Ce film m'a posé beaucoup de problèmes, parce qu'en soit il est bon mais je le trouve "raté". Généralement, j'aime bien le fait que Bigelow essaye de se détacher de son sujet en le montrant de manière la plus neutre possible mais dans le cas de ce film je trouve que cette position "apolitique" (en quelques sortes) n'est tout simplement pas tenable. Ce que j'avais aimé dans Zero Dark Thirty, c'était que l'on puisse voir les moindres rouages du système, mais ici Bigelow s'attache plus à parler à l'émotionnel. Pourtant ce qu'elle montre et bien trop fort et révoltant, et avec les tensions sociales et raciales qu'il y a toujours aujourd'hui, il me semble impossible de ne pas faire passer un sentiment politique en fond. Et pourtant Bigelow choisit clairement de l'éviter.

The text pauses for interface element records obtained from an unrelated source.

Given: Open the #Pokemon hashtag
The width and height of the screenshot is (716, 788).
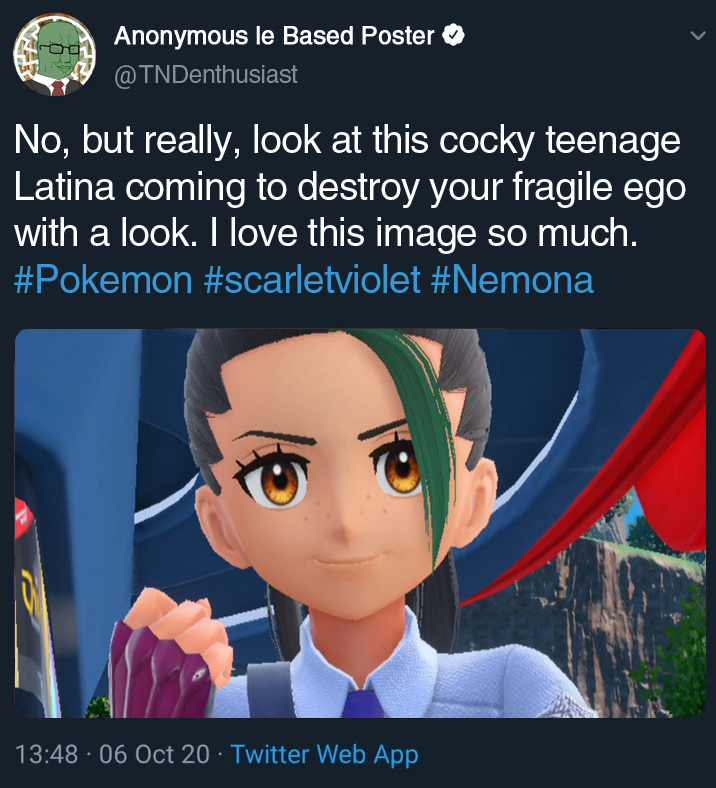Looking at the screenshot, I should tap(103, 280).
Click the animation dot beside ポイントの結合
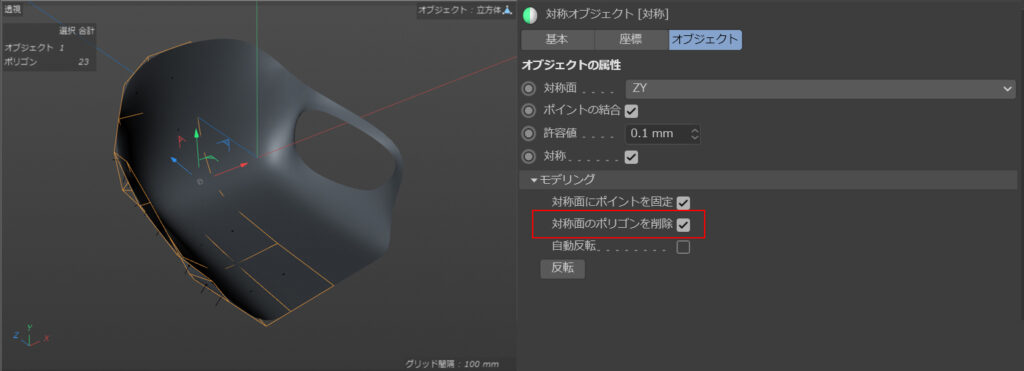The width and height of the screenshot is (1024, 371). [528, 110]
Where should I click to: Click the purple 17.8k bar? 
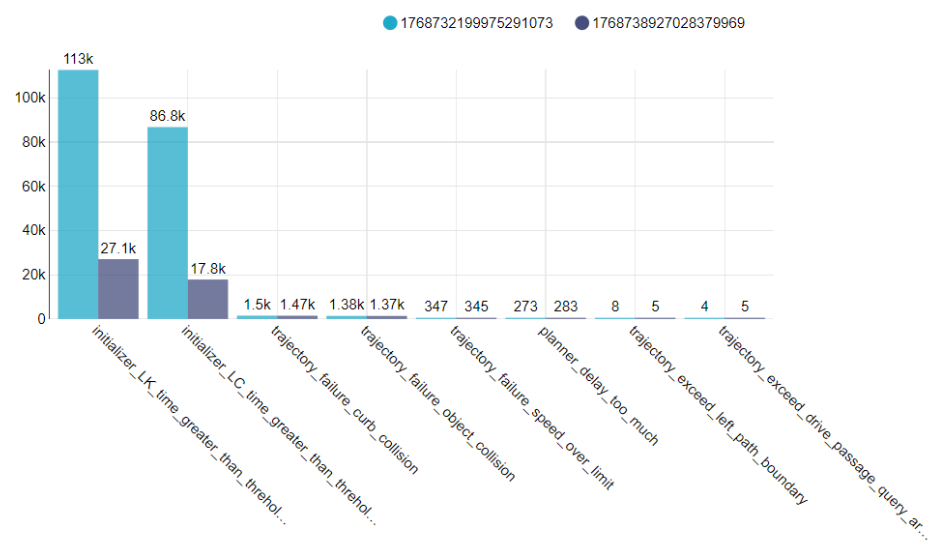click(x=207, y=298)
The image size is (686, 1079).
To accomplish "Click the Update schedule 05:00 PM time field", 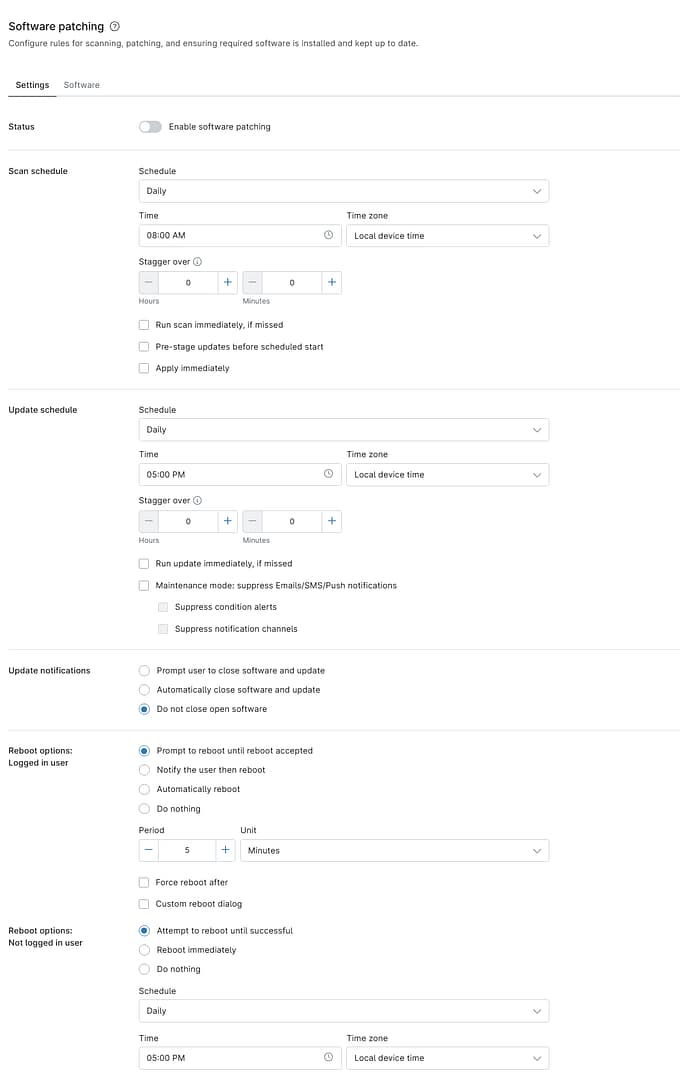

Le film s'attarde ENORMEMENT sur ce qu'il se passe au motel: les abus et tortures, les mêmes questions qui se répètent en boucle et en boucle jusqu'à en atteindre la nausée (c'est clairement le but) pour se conclut abruptement. A vrai dire, je comprends ce désir de prendre le spectateur par les tripes en montrant 45 minutes de spectacle qu'on voudrait arrêter au bout de 5 minutes, même si je m'interrogeait parfois sur la nécessité, mais le résultat est clairement là. Ce qui m'interpelle surtout, c'est que Bigelow survole totalement les jours qui suivent, juste pour nous dire ce qu'il s'est passé en fournissant brièvement des explications alors que pour moi le coeur du propos du film se situe là.
C'est bien beau de nous montrer des actes racistes écoeurants jusqu'à n'en plus pouvoir respirer, mais le véritable racisme institutionnel américain se trouve dans les événements qui suivirent et qui sont, à bien des égards, bien plus révoltants. Et c'est en cela que je trouve le film "raté", pas parce que Bigelow n'a pas réussi à transmettre ce qu'elle voulait, au contraire (et même un peu trop réussi à mon goût) mais parce que le traitement qu'elle a choisi n'est pas celui que cette histoire méritait, car à part informer les gens qui ne connaissaient pas, le film n'apporte aucun élément de réflexion puisqu'il pointe plus le doigt sur les individus que sur le système (à part peut-être un peu au début). Seul le personnage de John Boyega a le droit à un traitement quelque peu ambiguë mais c'est plutôt volontairement étouffé pour conserver justement cette ambiguïté. En bref, Detroit a vraiment le mérite d'être vu même s'il faut s'accrocher, mais on peut regretter que la réalisatrice ait préféré privilégié l'horreur à la réflexion. Je pense qu'un peu moins de flics torturant des noirs et un peu plus de lumière sur les raisons qui ont amené l'issue du procès auraient pu grandement profiter au film.